Een Leviet was iemand uit de stam Levi,
die diende in de tempel, een soort diaken dus.
Dat zijn nota bene mensen
van wie je van­wege hun beroep
zou mogen ver­wach­ten dat zij stil­staan
en aan­dacht geven.
Maar zij lopen door.
En dan komt iemand van wie je het niet zou ver­wach­ten:
een Samari­taan, geen echte Jood,
een ander volk,
ge­woon­lijk vijan­dig tegen­over de Joden.
En die persoon staat stil, heeft medelij­den
en doet alles om de pijn en het lij­den
van die gewonde mens langs de weg
te ver­zachten.

OPDRACHT: Wat was een Leviet volgens de brontekst?

GEGEVEN MATERIAAL:
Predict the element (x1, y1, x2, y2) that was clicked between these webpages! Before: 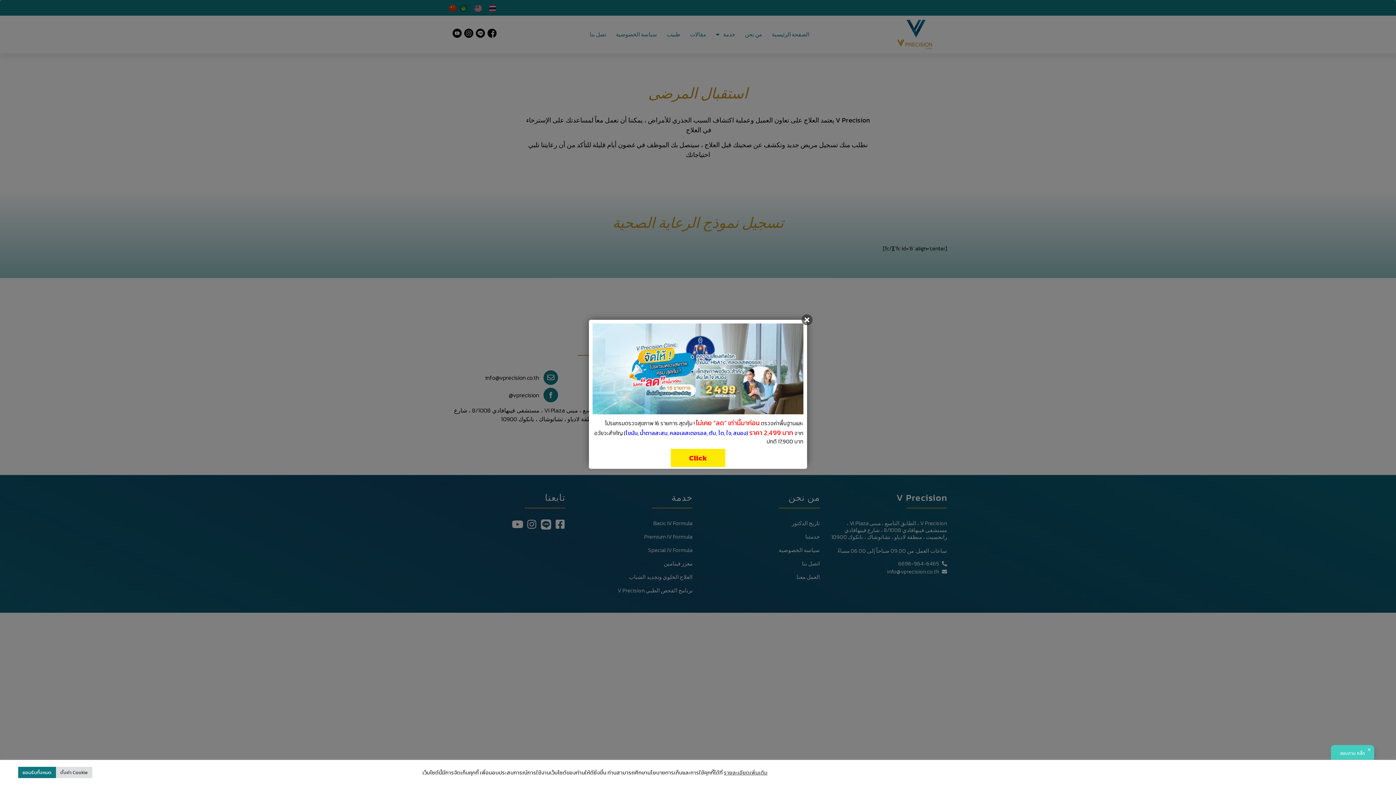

SCHRIFTELIJK ANTWOORD: Iemand uit de stam Levi die in de tempel diende, een soort diaken.